Scenes there are many in this wide world of ours which neither the craft of the scribe nor the skill of the painter can hope to reproduce, and this is one of them. It is awful in its grandeur, terrible in its sublimity, like Milton's Satan. It fascinates, and yet repels; charms the eye, while it chills the heart. One trembles with the sense of a dire terrific power, which at any moment may leap into the clay, and sweep the shattered island into destruction. But dreadful as it is by day, a deeper dread attaches to it by night, when the glare of those leaping fountains and rolling billows of molten lava is reflected athwart the darkness of heaven. And as the night advances and the darkness increases, a wonderful phantasmagoria of colour invests the fiery lake – jet black merges suddenly into palest grey; the deepest maroon changes, through cherry and scarlet, into the exquisitest hues of pink and blue and violet; the richest brown pales, through orange and yellow, into a delicate straw. Lady Brassey adds that there was yet another shade, which can be described only by the term "molten lava colour." The wreaths and wheeling clouds of smoke and vapour were by all these borrowed lights and tints translated into beautiful gleaming mist-like creations – belonging neither to earth nor air, but born of the molten flame and seething fire – which seemed splendidly and appropriately displayed against the amphitheatre of black peaks, pinnacles, and crags rising in the background. Of these great pieces would sometimes break off, and with a crash fall into the burning lake, there to be remelted and in due time thrown up anew.33

The time spent at Honolulu by Lady Brassey was by no means wasted. She kept both eyes and ears well open, and suffered nothing to escape her which could throw any light on the manners and customs of the Hawaiian population. Though not a deep, she was a close and an accurate observer; and her book may advantageously be consulted by others than the "general reader."

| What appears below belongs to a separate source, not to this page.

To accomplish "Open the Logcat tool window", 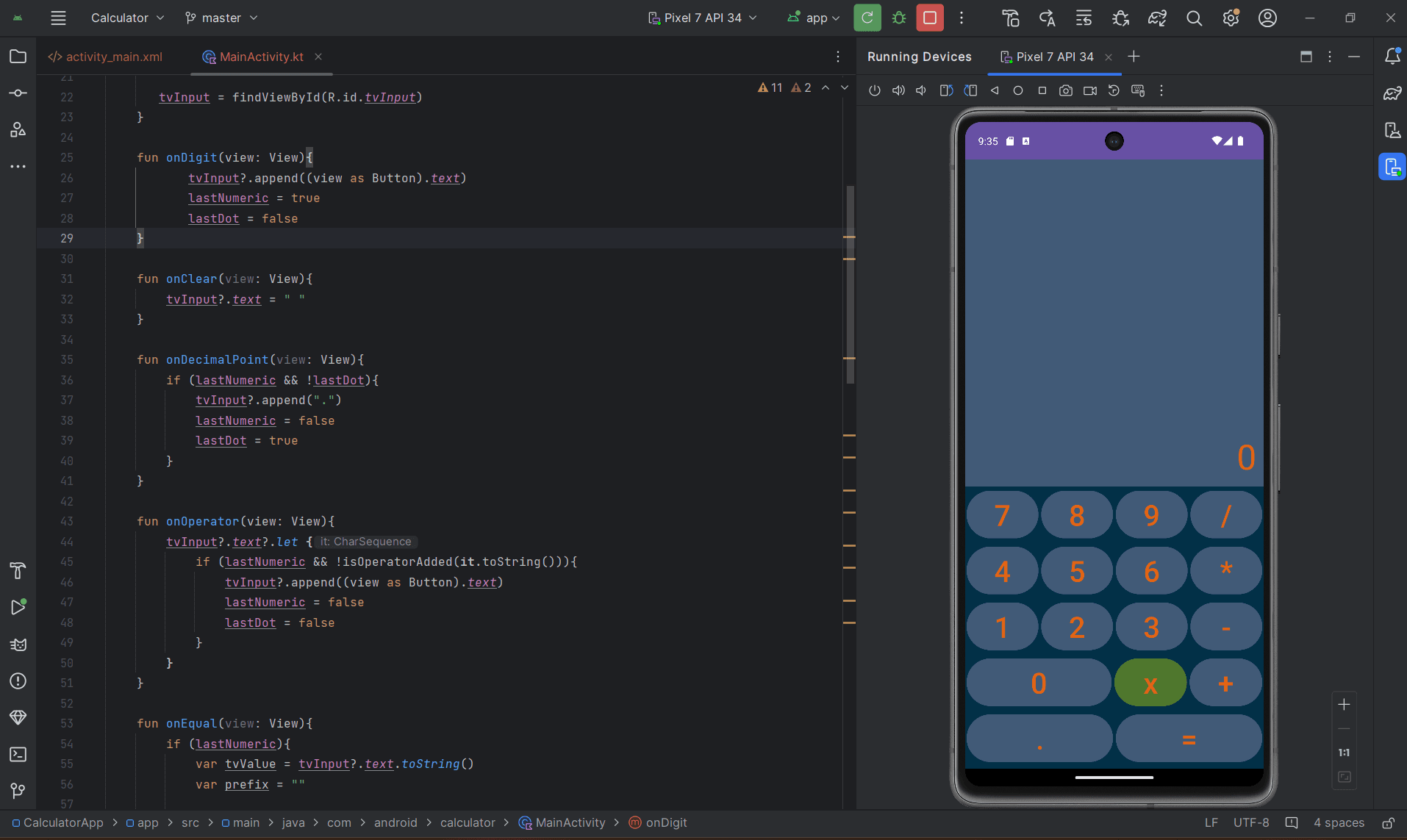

The Hawaiians, as a people with a good deal of leisure, upon whose shoulders as yet civilization has laid none of its heavier burdens, are naturally prone to amusement, and cultivate their numerous national sports with a good deal of energy and skill. Foremost amongst these is the well-known pastime of surf-swimming – a pastime the origin of which it is not difficult to understand. It is one in which both men and women join. Armed with a surf-board – a flat piece of wood, about four feet long by two feet wide, pointed at each end – which they put edge-wise in front of them, they swim out into the broad and beautiful bay, and dive under the surf-crested billows of the Pacific. When at a certain distance from the land, a distance regulated by the swimmer's measure of strength and address, he chooses a large wave, and either astride, or kneeling, or standing upon his board, allows himself to be swept in shore upon its curling crest with headlong speed. The spectator might almost fancy him to be mounted upon the sea-horse of ancient myths, and holding its grey curling mane, as it snorts and champs and plunges shoreward, wrapped in spray and foam. To this vigorous sport the Hawaiians are exceedingly partial. They are almost to the manner born, for from their earliest childhood they live an amphibious life, and never seem happier than when they are diving, swimming, bathing, or playing tricks in the bright emerald waters that wash the smiling shores of their favoured isle, or in those of the pleasant river that flows by the groves and gardens of Hilo.